What needs to be done :: Return nothing but the lines from the line containing "Fumare (387, 1367)" through the last line of the records, reproduced exactly.

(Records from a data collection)
____

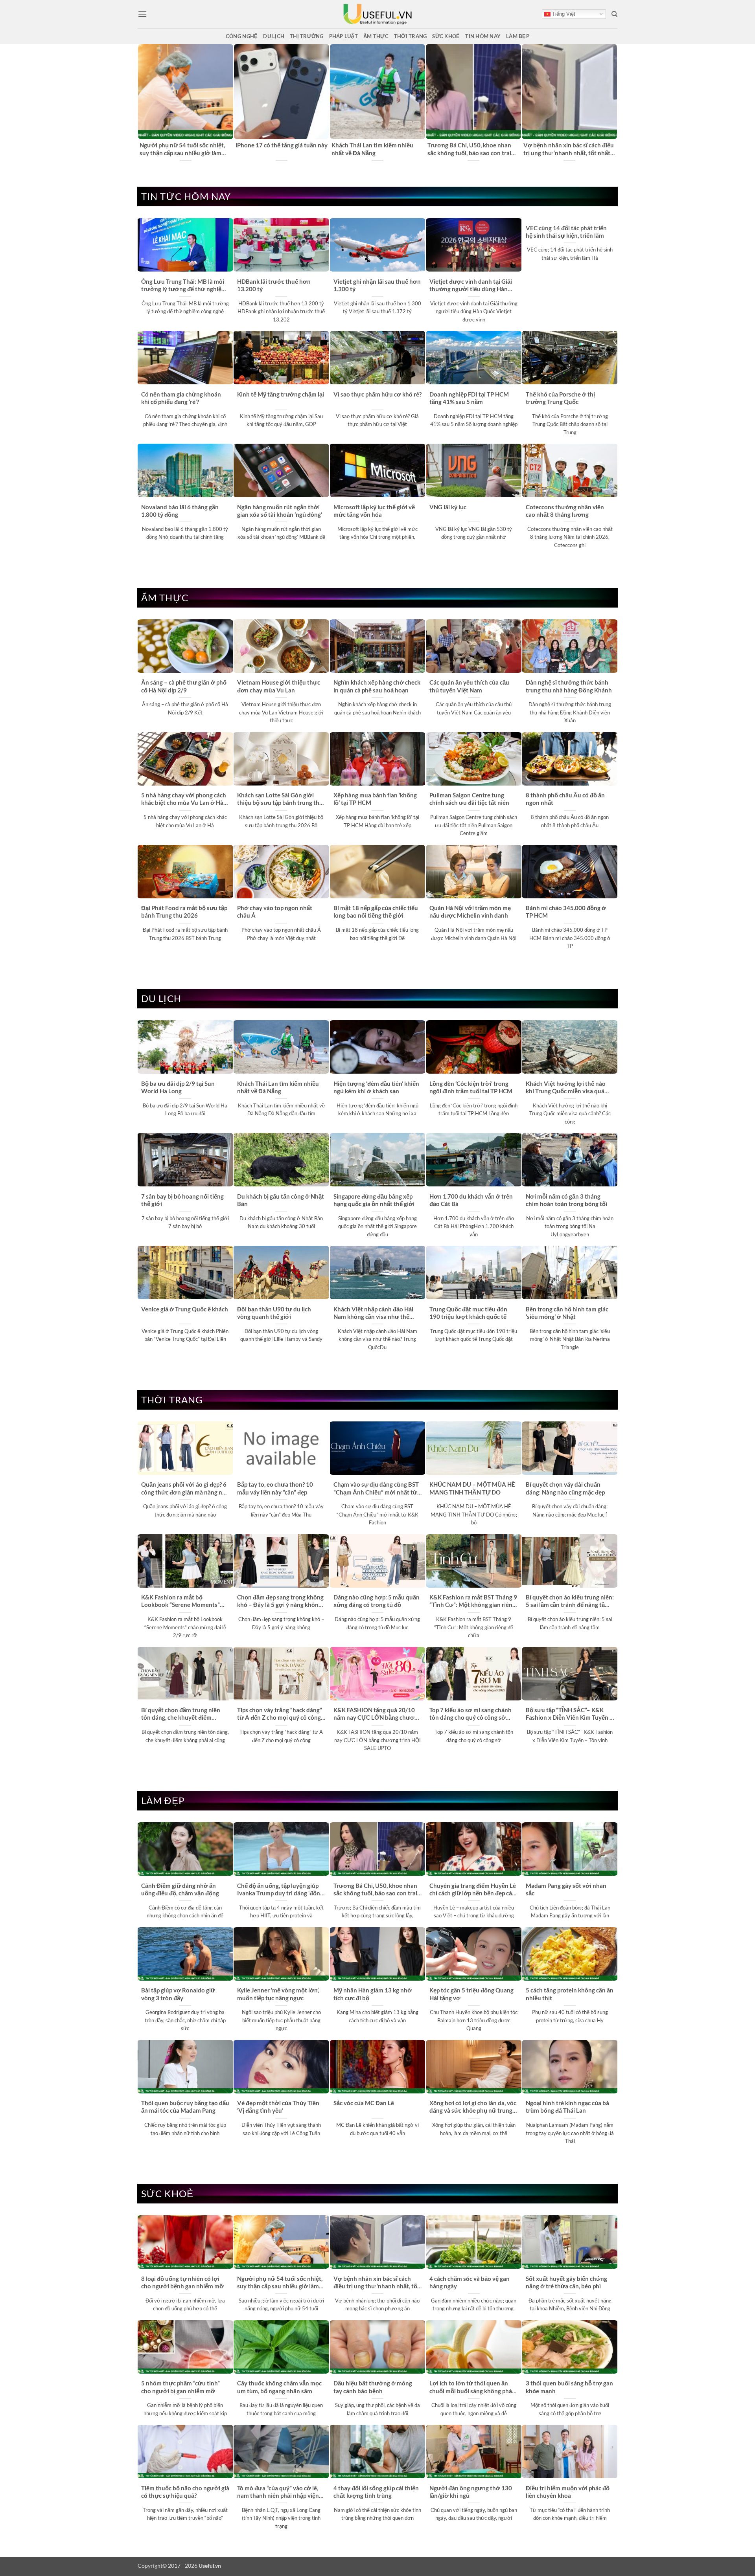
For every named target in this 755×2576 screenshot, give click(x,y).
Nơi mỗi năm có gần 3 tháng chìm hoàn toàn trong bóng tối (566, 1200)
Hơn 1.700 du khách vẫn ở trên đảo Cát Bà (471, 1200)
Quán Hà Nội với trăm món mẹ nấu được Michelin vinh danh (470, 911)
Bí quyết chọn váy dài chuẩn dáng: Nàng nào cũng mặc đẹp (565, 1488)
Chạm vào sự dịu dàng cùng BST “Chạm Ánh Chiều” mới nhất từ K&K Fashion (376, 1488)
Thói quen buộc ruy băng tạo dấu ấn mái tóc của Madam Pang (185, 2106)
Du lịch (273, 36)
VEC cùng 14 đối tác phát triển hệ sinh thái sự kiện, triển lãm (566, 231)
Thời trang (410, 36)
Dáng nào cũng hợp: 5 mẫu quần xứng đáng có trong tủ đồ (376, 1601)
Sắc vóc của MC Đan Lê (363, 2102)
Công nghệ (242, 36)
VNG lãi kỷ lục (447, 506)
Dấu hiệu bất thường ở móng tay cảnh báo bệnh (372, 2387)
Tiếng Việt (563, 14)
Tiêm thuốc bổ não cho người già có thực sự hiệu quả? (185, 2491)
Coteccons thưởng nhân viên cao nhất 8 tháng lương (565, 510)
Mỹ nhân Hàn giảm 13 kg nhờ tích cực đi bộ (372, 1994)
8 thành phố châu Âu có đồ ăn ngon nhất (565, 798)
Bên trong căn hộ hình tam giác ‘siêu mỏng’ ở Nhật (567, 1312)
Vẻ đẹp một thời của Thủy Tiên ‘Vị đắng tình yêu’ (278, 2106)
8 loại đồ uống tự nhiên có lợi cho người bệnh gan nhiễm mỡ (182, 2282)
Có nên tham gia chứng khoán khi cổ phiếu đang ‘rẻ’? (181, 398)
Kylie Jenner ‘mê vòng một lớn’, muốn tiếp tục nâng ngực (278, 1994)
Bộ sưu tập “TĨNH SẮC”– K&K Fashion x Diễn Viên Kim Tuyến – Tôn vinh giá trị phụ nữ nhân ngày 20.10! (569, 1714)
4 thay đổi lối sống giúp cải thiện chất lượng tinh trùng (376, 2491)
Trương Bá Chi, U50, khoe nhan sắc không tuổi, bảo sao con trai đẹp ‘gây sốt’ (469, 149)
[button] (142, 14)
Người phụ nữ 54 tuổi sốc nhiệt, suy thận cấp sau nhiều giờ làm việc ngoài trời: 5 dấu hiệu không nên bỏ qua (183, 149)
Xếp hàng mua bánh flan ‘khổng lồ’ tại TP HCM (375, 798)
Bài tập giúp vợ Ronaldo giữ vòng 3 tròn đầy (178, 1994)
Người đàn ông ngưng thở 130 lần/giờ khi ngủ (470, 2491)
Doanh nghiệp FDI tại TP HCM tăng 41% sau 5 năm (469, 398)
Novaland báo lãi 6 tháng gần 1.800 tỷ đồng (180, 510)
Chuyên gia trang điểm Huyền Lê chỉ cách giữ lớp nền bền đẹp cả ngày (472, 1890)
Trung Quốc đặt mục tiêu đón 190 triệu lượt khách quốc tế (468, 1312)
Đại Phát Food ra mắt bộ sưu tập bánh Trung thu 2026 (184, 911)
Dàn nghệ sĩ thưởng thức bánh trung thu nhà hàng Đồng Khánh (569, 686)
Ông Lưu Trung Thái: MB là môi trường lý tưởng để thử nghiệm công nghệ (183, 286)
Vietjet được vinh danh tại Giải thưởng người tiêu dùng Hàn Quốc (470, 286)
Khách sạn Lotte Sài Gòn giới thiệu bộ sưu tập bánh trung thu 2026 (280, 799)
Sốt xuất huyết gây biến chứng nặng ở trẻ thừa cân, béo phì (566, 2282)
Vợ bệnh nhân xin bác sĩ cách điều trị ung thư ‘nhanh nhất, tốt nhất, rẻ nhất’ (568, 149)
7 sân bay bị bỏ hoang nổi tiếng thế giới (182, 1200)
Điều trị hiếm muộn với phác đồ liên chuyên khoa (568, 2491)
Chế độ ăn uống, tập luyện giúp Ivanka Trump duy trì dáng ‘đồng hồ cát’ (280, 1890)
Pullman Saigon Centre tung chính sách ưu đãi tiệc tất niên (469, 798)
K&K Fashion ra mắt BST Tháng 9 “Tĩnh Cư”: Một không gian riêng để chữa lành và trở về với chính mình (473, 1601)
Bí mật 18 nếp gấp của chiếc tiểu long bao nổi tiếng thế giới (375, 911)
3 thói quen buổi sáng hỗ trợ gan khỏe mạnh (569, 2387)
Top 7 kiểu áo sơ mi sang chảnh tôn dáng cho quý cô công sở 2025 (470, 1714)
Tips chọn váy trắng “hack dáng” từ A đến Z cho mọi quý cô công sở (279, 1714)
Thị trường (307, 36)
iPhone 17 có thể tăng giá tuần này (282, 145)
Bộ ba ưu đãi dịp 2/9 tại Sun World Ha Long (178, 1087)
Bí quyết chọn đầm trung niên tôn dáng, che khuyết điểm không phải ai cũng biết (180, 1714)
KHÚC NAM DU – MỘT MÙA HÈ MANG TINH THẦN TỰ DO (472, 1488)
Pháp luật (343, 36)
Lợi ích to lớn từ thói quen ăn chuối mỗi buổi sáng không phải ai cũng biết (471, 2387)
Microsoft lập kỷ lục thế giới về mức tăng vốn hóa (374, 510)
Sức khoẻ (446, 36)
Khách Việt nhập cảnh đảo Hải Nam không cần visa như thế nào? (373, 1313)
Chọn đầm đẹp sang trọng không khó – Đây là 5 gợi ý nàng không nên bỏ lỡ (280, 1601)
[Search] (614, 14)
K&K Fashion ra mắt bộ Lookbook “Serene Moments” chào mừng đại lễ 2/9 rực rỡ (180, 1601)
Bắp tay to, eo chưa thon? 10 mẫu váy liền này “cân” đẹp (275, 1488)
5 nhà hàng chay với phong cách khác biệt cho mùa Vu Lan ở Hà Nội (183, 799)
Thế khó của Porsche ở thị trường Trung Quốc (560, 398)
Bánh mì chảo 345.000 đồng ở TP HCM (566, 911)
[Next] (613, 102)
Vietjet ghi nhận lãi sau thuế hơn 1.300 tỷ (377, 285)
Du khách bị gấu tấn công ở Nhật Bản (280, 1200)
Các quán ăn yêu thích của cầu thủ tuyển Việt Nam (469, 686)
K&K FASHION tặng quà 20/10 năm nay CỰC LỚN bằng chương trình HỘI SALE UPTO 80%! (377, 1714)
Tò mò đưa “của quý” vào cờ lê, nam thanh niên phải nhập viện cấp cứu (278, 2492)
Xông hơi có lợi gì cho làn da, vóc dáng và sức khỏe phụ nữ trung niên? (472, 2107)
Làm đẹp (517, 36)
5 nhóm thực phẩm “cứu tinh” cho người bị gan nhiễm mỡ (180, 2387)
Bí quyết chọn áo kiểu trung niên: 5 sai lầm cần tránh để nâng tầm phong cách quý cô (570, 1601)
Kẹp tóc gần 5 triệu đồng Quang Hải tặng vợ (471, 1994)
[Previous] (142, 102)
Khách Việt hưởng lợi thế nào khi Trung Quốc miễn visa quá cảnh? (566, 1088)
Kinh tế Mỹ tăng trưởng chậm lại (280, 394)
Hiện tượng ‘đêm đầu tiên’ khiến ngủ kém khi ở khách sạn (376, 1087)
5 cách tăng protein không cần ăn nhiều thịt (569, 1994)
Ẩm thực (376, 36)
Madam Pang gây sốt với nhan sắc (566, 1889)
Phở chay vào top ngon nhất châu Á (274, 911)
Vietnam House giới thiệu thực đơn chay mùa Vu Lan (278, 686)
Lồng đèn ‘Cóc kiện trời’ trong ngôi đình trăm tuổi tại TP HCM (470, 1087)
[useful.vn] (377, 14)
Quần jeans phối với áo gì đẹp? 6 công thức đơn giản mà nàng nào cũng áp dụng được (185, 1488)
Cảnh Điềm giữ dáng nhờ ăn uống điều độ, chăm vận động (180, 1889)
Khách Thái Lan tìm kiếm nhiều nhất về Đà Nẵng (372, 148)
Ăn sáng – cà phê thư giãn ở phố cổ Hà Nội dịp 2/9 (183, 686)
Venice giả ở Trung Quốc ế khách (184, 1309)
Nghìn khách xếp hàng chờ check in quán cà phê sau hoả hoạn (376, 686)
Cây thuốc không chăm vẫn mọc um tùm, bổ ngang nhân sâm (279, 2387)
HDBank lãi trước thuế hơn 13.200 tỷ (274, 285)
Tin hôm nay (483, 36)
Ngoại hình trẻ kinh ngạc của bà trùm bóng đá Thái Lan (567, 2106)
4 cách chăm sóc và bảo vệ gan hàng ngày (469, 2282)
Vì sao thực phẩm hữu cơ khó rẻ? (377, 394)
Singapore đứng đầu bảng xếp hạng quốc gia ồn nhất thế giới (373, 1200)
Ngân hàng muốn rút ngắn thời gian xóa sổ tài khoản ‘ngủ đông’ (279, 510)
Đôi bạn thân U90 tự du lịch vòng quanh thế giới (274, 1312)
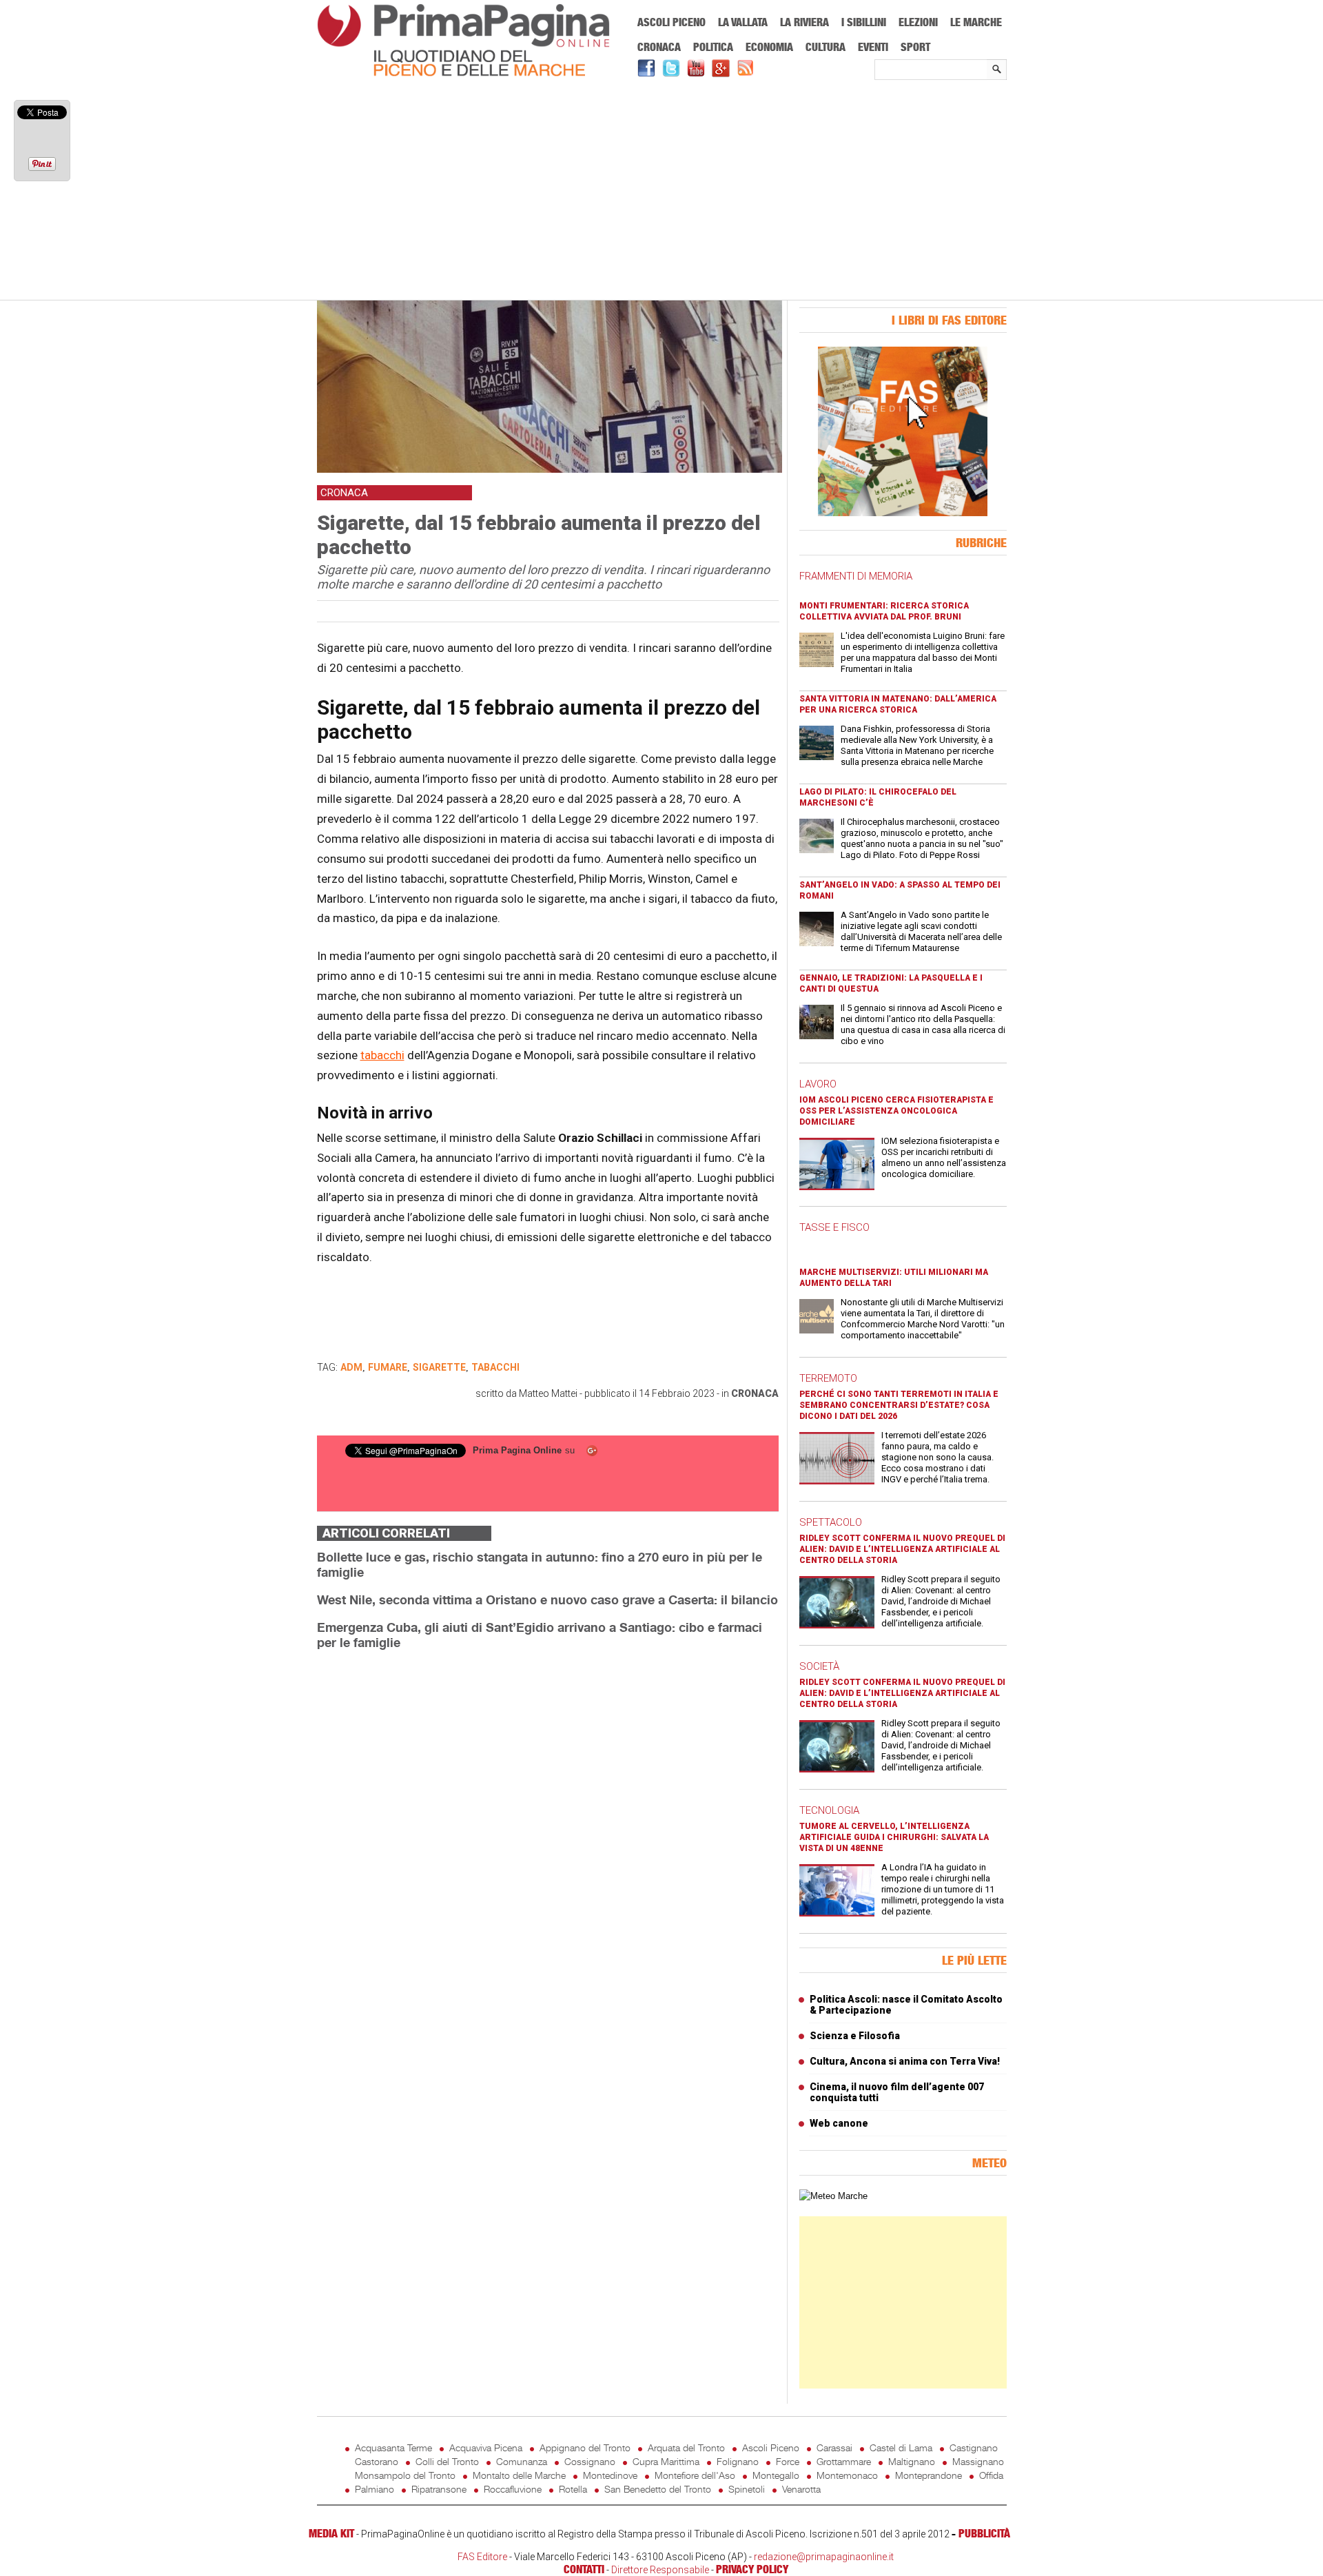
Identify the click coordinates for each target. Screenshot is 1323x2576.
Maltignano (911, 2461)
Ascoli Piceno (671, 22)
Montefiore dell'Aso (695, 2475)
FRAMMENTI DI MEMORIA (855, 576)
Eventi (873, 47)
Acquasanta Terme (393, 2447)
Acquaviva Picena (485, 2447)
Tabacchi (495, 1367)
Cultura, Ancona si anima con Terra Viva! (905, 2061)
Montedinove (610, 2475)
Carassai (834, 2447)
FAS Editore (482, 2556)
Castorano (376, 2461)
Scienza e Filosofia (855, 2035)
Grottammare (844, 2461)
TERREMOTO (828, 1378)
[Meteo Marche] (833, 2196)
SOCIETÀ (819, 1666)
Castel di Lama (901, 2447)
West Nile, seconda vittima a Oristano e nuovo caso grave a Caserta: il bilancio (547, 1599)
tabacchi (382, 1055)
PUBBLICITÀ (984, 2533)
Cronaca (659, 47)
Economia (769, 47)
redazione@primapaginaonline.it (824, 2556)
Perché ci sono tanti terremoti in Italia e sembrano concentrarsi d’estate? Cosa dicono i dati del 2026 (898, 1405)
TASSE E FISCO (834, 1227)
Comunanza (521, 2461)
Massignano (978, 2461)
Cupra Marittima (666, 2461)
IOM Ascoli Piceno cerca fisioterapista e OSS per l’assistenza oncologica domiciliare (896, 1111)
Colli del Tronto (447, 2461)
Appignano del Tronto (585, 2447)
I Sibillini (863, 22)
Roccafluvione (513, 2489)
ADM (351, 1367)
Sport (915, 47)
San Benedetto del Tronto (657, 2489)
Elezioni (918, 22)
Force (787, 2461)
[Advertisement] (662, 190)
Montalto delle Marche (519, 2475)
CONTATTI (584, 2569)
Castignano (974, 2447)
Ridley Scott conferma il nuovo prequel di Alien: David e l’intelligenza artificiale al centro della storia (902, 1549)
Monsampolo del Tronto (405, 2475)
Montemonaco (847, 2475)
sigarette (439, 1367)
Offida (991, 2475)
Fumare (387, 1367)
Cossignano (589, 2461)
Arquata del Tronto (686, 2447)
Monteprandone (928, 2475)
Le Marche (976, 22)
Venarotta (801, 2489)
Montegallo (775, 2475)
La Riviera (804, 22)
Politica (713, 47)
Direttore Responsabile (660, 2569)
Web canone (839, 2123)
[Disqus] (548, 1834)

____

Answer to this task ::
Fumare (387, 1367)
Cossignano (589, 2461)
Arquata del Tronto (686, 2447)
Monteprandone (928, 2475)
Le Marche (976, 22)
Venarotta (801, 2489)
Montegallo (775, 2475)
La Riviera (804, 22)
Politica (713, 47)
Direttore Responsabile (660, 2569)
Web canone (839, 2123)
[Disqus] (548, 1834)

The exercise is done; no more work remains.